Engineering Contradictions & Design Principles
Engineering Contradiction Analysis
1Measurement precision
If traditional methods for road geometry modeling and environment feature detection are used, then measurement accuracy can be achieved, but the process becomes resource-intensive and time-consuming
Solution Approach 1:
The localization framework performs self-calibration by automatically tuning its own parameters using the sensor data and map data it processes. The system iteratively adjusts parameters to minimize localization errors without requiring external manual calibration, enabling the system to improve its own accuracy while processing data efficiently
Solution Approach 2:
The system dynamically adjusts localization framework parameters based on the specific characteristics of each data source. By changing parameters iteratively during the localization process, the system adapts to different sensor configurations and data qualities, maintaining high accuracy without requiring manual reconfiguration for each scenario
2Measurement precision
If traditional methods with human measurement and calculation are used, then localization accuracy can be achieved, but the cost increases significantly
Solution Approach 1:
The automated parameter tuning eliminates the need for expert operators to manually calibrate the localization framework.

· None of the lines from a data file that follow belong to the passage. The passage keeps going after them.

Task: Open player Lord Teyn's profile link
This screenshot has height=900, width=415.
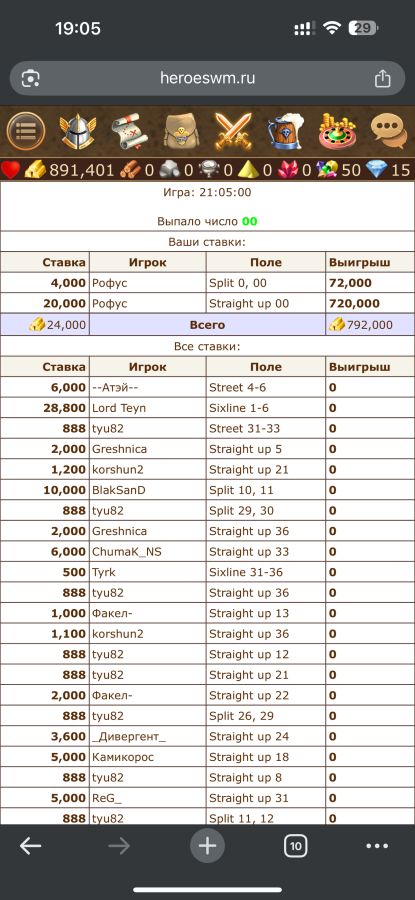Action: click(x=119, y=408)
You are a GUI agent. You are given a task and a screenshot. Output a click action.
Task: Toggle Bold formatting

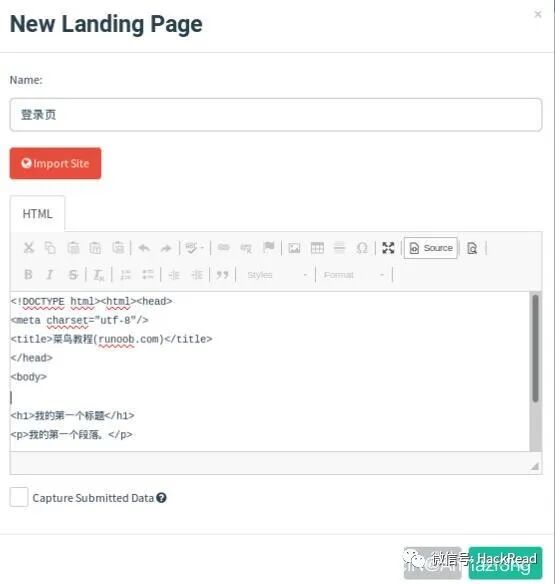(28, 275)
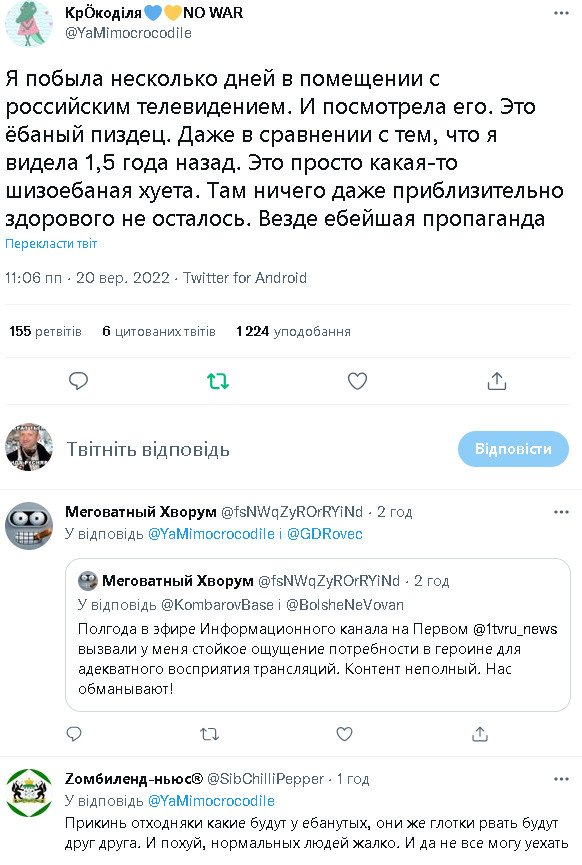This screenshot has width=582, height=865.
Task: Like the main tweet with the heart icon
Action: point(357,381)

The system automatically adjusts its parameters using algorithmic optimization based on the input data, reducing labor costs and making the technology accessible without requiring specialized knowledge
Solution Approach 2:
The system replaces manual human measurement and calculation with automated computational algorithms. The parameter tuning process uses mathematical optimization and iterative computation rather than human expertise, substituting mechanical human labor with automated digital processing
3Measurement precision
If a localization framework is configured for each data source, then localization accuracy for that source is improved, but the device complexity increases
Solution Approach 1:
The localization framework is designed as a universal system that can handle multiple data sources with different sensor configurations. Instead of creating separate frameworks for each source, the single framework adapts its parameters automatically, making it multi-functional and reducing overall system complexity
Solution Approach 2:
The framework parameters are dynamic rather than static, allowing the system to adapt its configuration based on the specific characteristics of each data source being processed. This dynamic adaptation eliminates the need for manual reconfiguration while maintaining optimal performance for different scenarios
4Measurement precision
If manual parameter tuning is performed for each data source, then localization accuracy is improved, but the loss of time increases
Solution Approach 1:
The system performs preliminary parameter initialization based on the characteristics of the data source before actual localization begins. This preliminary configuration provides a good starting point that reduces the number of iterations needed for optimization, saving time while still achieving high accuracy
Solution Approach 2:
The parameter tuning process uses feedback from the localization results to iteratively improve accuracy. The system monitors localization errors and automatically adjusts parameters based on this feedback, eliminating the need for time-consuming manual tuning while achieving optimal performance
Data Source
AI summary
Methods described herein relate to iteratively refining parameters of a localization framework for different data sources. Methods may include: receiving a map data set from a data source; applying an offset to the map data to generate an offset map data set; applying a localization framework between the map data set and the offset map data set to generate a localized data set; recovering offset data from the localized data set; iteratively tuning parameters of the localization framework in response to the offset data from the localized data set failing to correspond with the applied offset until offset data recovered from the localized data set corresponds to the applied offset; receiving sensor data from at least one sensor of a vehicle; applying the localization framework to the sensor data to locate the vehicle within a mapped region.